Görev A » Verilen metinden "Tavşanlı ve Soma’da" ifadesinden başlayıp "problemin olmadığını belirtmiştir." ifadesi de dahil olmak üzere o noktaya kadar uzanan bölümü hiçbir değişiklik yapmadan çıkarın.

Koyulhisar'da işçilerin tamamı fazla mesai yaptıklarında, mesai ücretini aldıklarını
ifade etmiştir. Fazla mesai uygulaması ve ücretlerin ödenmesinde herhangi bir ihlalin
olmadığını belirtilmiştir.
Yıllık ve haftalık izinlerin hakkının kullanılması ilişkin;

Tavşanlı'da kamuda çalışan 8 işçi her iki izin şeklini de yasa ve sözleşme
kapsamında kullandıklarını belirtmiştir.
Özel sektörde çalışan 72 işçiden 48'i bu izinleri hiç kullanmadıklarını, geri
kalan 24 işçi ise kısmen kullanabildiklerini ifade etmiştir. Yalnızca vardiya izni çerçevesinde
izin kullanılabildiğini ama bunun da 24 saat olması gerekirken, ancak yarısını
kullanabildiklerini belirtmiştir. Vardiyaların 15 günde bir değiştiği düşünüldüğünde
ayda en fazla 2 gün izin kullanmaktadırlar. Ancak işveren bu sürelerin kullanımına
her zaman izin vermemektedir. Haftalık izin dışında düşünülmesi gereken vardiya
izni, işveren tarafından haftalık izine ikame edilmektedir. Özel sektör de yıllık
izin uygulanmasının ya hiç olmadığı ya da yine yasalara aykırı bir şekilde kısmen
kullandırıldığı çalışanlar tarafından belirtilmiştir.
Soma'da kamu ve özel sektörde, Koyulhisar'da da işçilerin tamamı yıllık ve haftalık
izinlerini kullanabildiklerini ve herhangi bir sorun yaşanmadığını belirtmiştir.
İşyeri sigorta primlerinin yatırılması ve kontrol mekanizmasına verilen cevapların
dağılımı ;

Tavşanlı ve Soma’da kamuda çalışan işçiler sigorta primlerinin yatırılması ve
işçiler tarafından izlenmesi konusunda bir problemin olmadığını belirtmiştir.
Tavşanlı’da özel şirketlerde çalışan 72 işçiden 16 işçi sigorta primlerinin
eksik yatırıldığını, 56 işçi ise tam yatırıldığını ifade etmiştir.
Soma'da kamu ve özel sektörde çalışan işçiler sigorta primlerinin tam yatırıldığını
belirtmiştir.
Koyulhisar'da işçilerin tamamı sigorta primlerinin tam olarak yatırıldığına ilişkin
bir bilgilerinin olmadığını beyan etmiştir.

Sağlanan liste »

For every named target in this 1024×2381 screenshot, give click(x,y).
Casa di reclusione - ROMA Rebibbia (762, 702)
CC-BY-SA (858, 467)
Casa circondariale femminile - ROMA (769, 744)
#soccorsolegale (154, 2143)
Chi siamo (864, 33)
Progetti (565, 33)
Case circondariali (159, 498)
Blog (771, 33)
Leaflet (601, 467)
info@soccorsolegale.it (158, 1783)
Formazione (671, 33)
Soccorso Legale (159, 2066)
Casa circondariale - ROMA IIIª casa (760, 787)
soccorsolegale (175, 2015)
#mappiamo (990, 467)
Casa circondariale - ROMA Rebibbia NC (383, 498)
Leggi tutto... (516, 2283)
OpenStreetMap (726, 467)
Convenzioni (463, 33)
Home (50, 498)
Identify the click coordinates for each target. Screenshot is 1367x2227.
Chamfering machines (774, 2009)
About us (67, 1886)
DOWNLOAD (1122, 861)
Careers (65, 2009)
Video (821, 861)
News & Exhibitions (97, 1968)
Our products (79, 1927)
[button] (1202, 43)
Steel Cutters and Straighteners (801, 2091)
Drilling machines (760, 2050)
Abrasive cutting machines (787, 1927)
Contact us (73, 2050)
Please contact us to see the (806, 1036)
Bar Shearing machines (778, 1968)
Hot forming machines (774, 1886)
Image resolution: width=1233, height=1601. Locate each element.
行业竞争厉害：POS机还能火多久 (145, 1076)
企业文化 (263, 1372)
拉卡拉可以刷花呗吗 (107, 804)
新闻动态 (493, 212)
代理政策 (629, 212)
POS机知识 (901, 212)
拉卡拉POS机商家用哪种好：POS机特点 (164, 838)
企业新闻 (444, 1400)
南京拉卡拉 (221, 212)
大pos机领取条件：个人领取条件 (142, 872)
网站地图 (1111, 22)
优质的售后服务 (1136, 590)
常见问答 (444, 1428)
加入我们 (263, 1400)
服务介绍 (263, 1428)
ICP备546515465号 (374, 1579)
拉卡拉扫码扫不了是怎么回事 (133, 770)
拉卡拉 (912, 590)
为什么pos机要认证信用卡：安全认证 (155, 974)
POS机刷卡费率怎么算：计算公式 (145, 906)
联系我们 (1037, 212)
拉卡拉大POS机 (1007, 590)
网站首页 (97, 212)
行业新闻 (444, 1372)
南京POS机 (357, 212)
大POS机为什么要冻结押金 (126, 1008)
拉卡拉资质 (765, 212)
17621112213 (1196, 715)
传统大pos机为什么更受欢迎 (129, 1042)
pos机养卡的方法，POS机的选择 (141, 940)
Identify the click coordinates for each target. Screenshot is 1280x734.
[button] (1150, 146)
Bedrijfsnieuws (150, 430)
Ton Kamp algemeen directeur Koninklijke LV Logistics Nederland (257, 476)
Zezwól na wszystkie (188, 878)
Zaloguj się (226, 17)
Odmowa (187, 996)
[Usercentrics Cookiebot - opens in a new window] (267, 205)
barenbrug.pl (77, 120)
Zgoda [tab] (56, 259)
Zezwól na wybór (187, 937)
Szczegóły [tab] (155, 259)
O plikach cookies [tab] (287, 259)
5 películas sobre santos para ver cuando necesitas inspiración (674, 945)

Görev B » Listede "拉卡拉资质 (765, 212)" içeren satırdan listenin sonuna kadar, iki uç da dahil olmak üzere satırları JSON dizisi olarak düzenleyin. Her satır bir dize olsun, boş satırlar alınmasın.

Yazılı yanıt A »
Tavşanlı ve Soma’da kamuda çalışan işçiler sigorta primlerinin yatırılması ve
işçiler tarafından izlenmesi konusunda bir problemin olmadığını belirtmiştir.

Yazılı yanıt B »
[
  "拉卡拉资质 (765, 212)",
  "17621112213 (1196, 715)",
  "传统大pos机为什么更受欢迎 (129, 1042)",
  "pos机养卡的方法，POS机的选择 (141, 940)",
  "Identify the click coordinates for each target. Screenshot is 1280x734.",
  "[button] (1150, 146)",
  "Bedrijfsnieuws (150, 430)",
  "Ton Kamp algemeen directeur Koninklijke LV Logistics Nederland (257, 476)",
  "Zezwól na wszystkie (188, 878)",
  "Zaloguj się (226, 17)",
  "Odmowa (187, 996)",
  "[Usercentrics Cookiebot - opens in a new window] (267, 205)",
  "barenbrug.pl (77, 120)",
  "Zgoda [tab] (56, 259)",
  "Zezwól na wybór (187, 937)",
  "Szczegóły [tab] (155, 259)",
  "O plikach cookies [tab] (287, 259)",
  "5 películas sobre santos para ver cuando necesitas inspiración (674, 945)"
]